A banker, a school teacher, a Tory MP and a Daily Mail reader are sitting around a table. In front of them is a plate, on which there are ten biscuits. The banker scoffs nine of the biscuits, then the Tory turns to the Daily Mail reader and whispers in his ear, ‘Watch out: That teacher is after your biscuit …
Now, that Mr Clarkson, is a funny joke.
Oh, how I laughed as I watched this rich, white, man mock those who are facing the brunt of the cuts.
The last time I laughed this hard he was making wisecracks about murdering prostitutes.
I recognise that Clarkson is now a parody of himself but he shouldn’t be given a soapbox by which to share his ill-informed, nasty opinions at the cost of the licence-fee. It is no surprise that the BBC has received many complaints and The One Show has since apologised.
But Clarkson also encouraged violence towards public sector workers – licence-fee-paying workers who have ensured he does have a gilt-edged pension.
Clarkson’s comments are inaccurate: the average public sector pension is £7,000, but the majority of public sector pensioners have pensions of less than £5,000 and the changes they are striking against will drive this sum down.
His comments are also an incitement to violence: there have already been reported threats to striking workers from the likes of the EDL, so Clarkson finds himself in ugly company.
In reality Clarkson is not the voice of the people. Polls yesterday showed that most people supported the public sector workers on strike: a Daily Mail online poll at one point showed 84% support and over on Sky there was 71% support following a Twitter vote using #righttowork.
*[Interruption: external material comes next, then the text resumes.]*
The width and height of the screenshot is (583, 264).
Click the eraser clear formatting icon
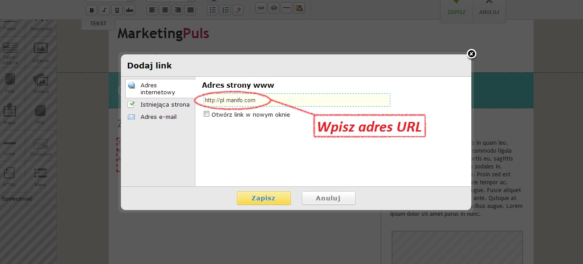coord(237,10)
I doubt the Mail or Sky expected or wanted this result but it is what they got.
Tens of thousands marched across the country yesterday because they will be paying more into their pensions, working longer and receiving less when they retire: they are being forced to pay back the deficit despite being among some of the lowest paid workers in the country.
And the argument that private sector doesn’t have good pensions and so the public sector should stop moaning is self-defeating and cynical: we should unionise and organise for better pensions for all. As an unemployed worker with only bits of pensions I still wholeheartedly support the strike action.
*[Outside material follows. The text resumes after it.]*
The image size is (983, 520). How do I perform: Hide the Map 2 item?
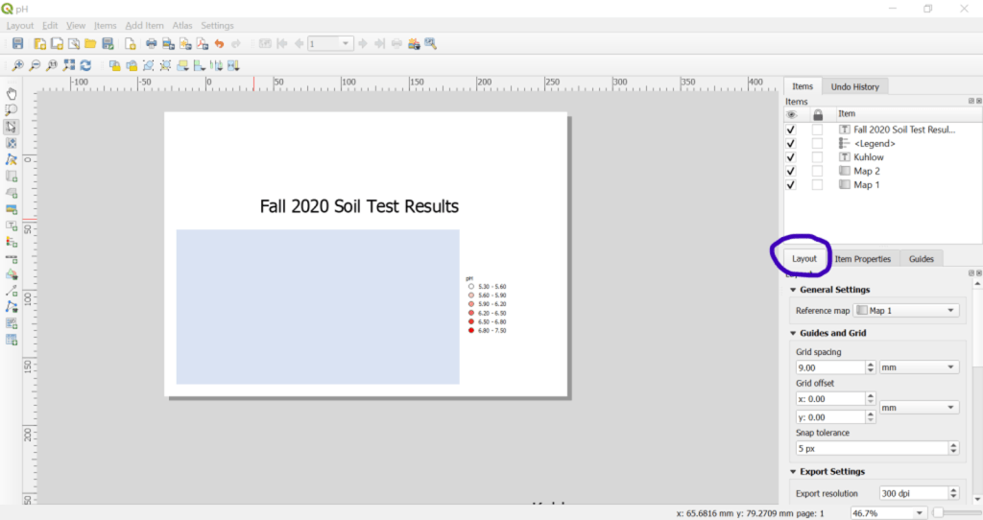pyautogui.click(x=791, y=171)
Meanwhile, in 2008 David Cameron promised to tackle child poverty saying,
“The group that causes me most concern is children whose parents depend on incapacity benefit for their weekly income.
“Our research indicates that there are now half a million children who are dependent on their parents’ incapacity benefit. That’s half a million kids trapped in poverty with parents who, increasingly, are more likely to die or retire than to get off incapacity benefit and back into work. No decent society should accept this.”
Today he thinks differently. He is now challenging the child poverty figures.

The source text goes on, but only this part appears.